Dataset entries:
+--

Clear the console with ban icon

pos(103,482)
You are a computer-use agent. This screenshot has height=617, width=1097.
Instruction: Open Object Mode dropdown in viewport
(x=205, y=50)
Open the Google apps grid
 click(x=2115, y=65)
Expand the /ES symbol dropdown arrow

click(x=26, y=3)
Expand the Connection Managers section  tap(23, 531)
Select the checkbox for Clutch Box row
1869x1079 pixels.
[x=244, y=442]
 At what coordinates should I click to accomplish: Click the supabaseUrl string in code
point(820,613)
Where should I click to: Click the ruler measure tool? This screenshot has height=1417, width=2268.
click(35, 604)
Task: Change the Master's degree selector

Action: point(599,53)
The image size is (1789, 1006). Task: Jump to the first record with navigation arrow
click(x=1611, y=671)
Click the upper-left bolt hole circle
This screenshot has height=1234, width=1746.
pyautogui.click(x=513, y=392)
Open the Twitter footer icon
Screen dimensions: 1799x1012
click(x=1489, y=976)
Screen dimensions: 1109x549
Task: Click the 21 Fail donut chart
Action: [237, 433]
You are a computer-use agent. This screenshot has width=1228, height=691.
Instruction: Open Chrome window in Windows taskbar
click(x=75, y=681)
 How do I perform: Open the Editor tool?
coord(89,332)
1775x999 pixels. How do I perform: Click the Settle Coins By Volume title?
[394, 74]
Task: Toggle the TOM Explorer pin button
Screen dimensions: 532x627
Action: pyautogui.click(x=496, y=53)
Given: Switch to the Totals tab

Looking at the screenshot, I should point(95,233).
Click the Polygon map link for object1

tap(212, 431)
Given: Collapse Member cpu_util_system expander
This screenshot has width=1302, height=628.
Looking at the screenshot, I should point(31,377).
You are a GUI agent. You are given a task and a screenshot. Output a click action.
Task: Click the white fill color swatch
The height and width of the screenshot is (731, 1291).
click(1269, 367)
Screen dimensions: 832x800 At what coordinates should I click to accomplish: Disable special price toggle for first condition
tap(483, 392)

+--

THE PROBLEM –
Which lines above run from the one containing "1775x999 pixels. How" to the one containing "Given: Collapse Member"? Give them again exactly, both ends included.

EXPECTED ANSWER –
1775x999 pixels. How do I perform: Click the Settle Coins By Volume title?
[394, 74]
Task: Toggle the TOM Explorer pin button
Screen dimensions: 532x627
Action: pyautogui.click(x=496, y=53)
Given: Switch to the Totals tab

Looking at the screenshot, I should point(95,233).
Click the Polygon map link for object1

tap(212, 431)
Given: Collapse Member cpu_util_system expander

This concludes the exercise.